On Thursday, Toyota announced a partnership with Tesla motors. Toyota will be investing US $50 million into Tesla, as well as providing engineering and production systems for the development of electric vehicles.
The announcement sends a strong signal that the global automaker has a vested, long-term commitment to driving the industry.
Good leaders take the time to reflect on their mistakes and respond with a strategy that not only protects their position, but also carves out new spaces. If anything, Toyota’s slow public response to addressing highly visible product flaws has served as a catalyst to take real, demonstrative action.
With this agreement, both companies win. Tesla gets the necessary capital, structure and visibility while Toyota has an opportunity to inject a fresh jolt of entrepreneurial spirit.

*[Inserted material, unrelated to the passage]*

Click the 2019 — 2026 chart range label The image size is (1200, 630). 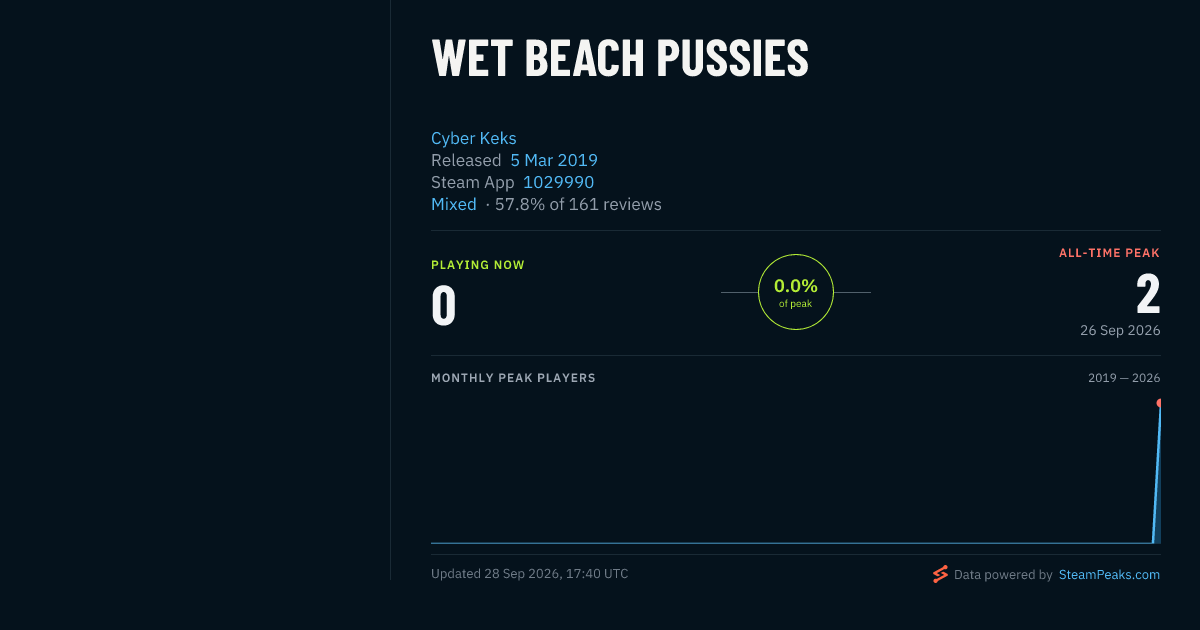[1124, 378]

For Toyota, in particular, this arrangement should have a continued calming effect with its most vocal critics even if some may see this as a quick fix to a lagging public relations problem.

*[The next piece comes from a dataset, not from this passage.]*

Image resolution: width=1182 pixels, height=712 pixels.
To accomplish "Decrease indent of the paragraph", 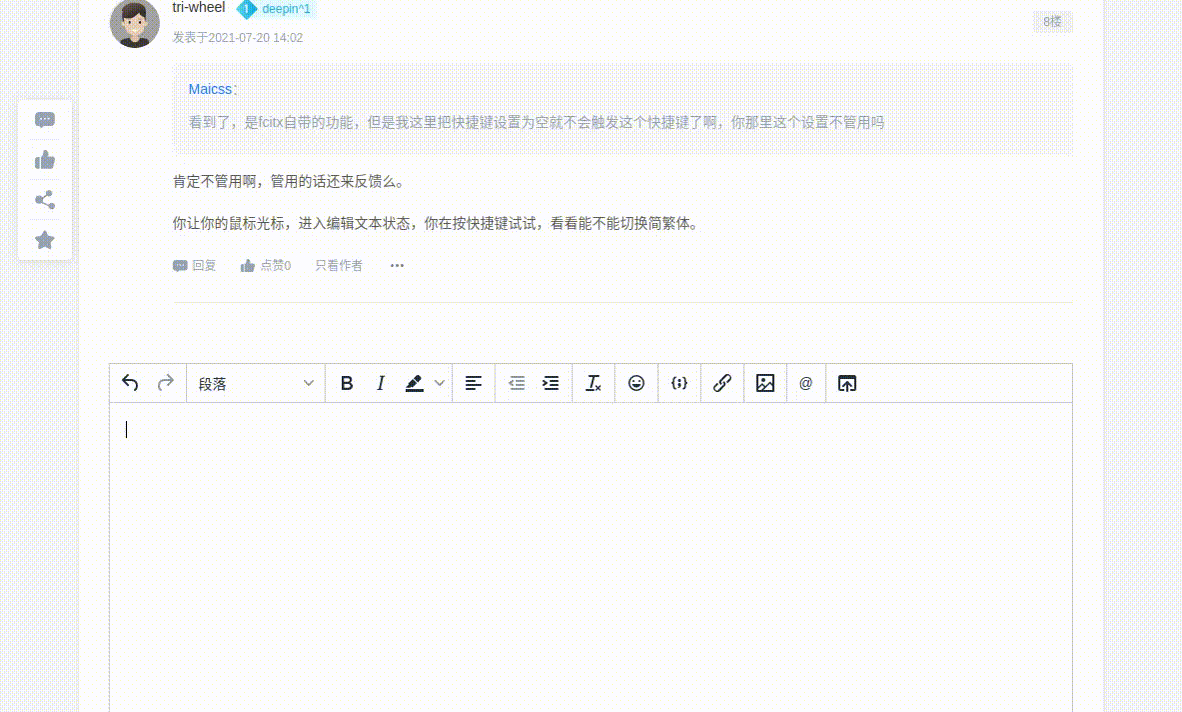I will [516, 384].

And yet, the partnership is not without its own set of challenges—the first being cultural. Toyota operates with a geographically dispersed, top-down, command and control culture while the Silicon-Valley based, Tesla, has a more flexible, innovative approach. Both companies will need to find middle ground to make the alliance work.
Additionally, the category shift is still in its early stages. Every major carmaker is focused on coming up with a cleaner technology solution and many are even beginning to bring their early ideas to market. The stakes are high and Toyota will need to work hard to differentiate its brand.

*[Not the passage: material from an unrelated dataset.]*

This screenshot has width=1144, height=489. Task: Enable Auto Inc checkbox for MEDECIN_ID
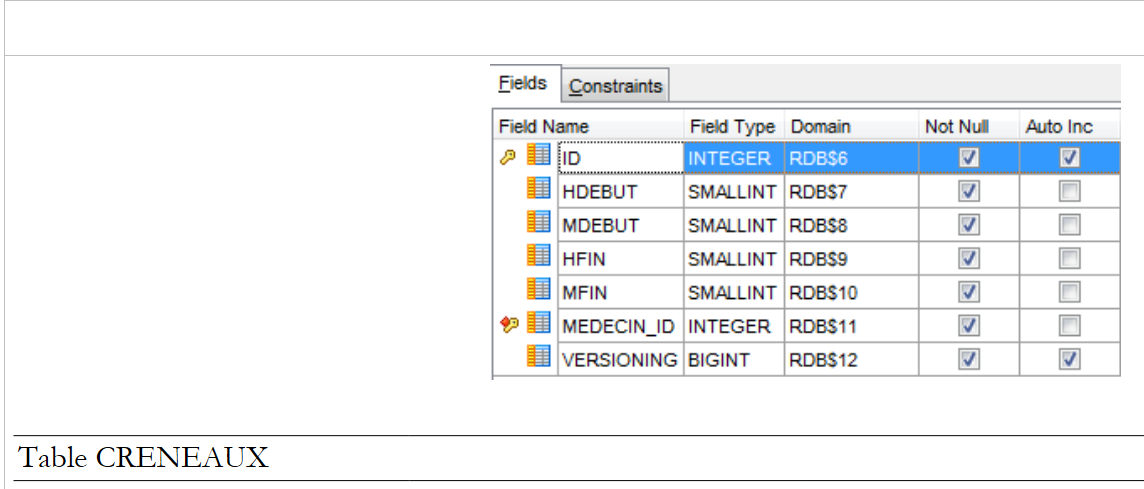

What is important to remember here is Toyota’s track record. The brand has held up to intense media and government scrutiny, and as its success with the Prius attests, when Toyota is focused on something, it has a history of making it work. The Toyota brand and its products may be slightly tarnished, but if the organization executes this correctly, Toyota will have effectively turned a negative into a positive—and that is what leaders and strong global brands do.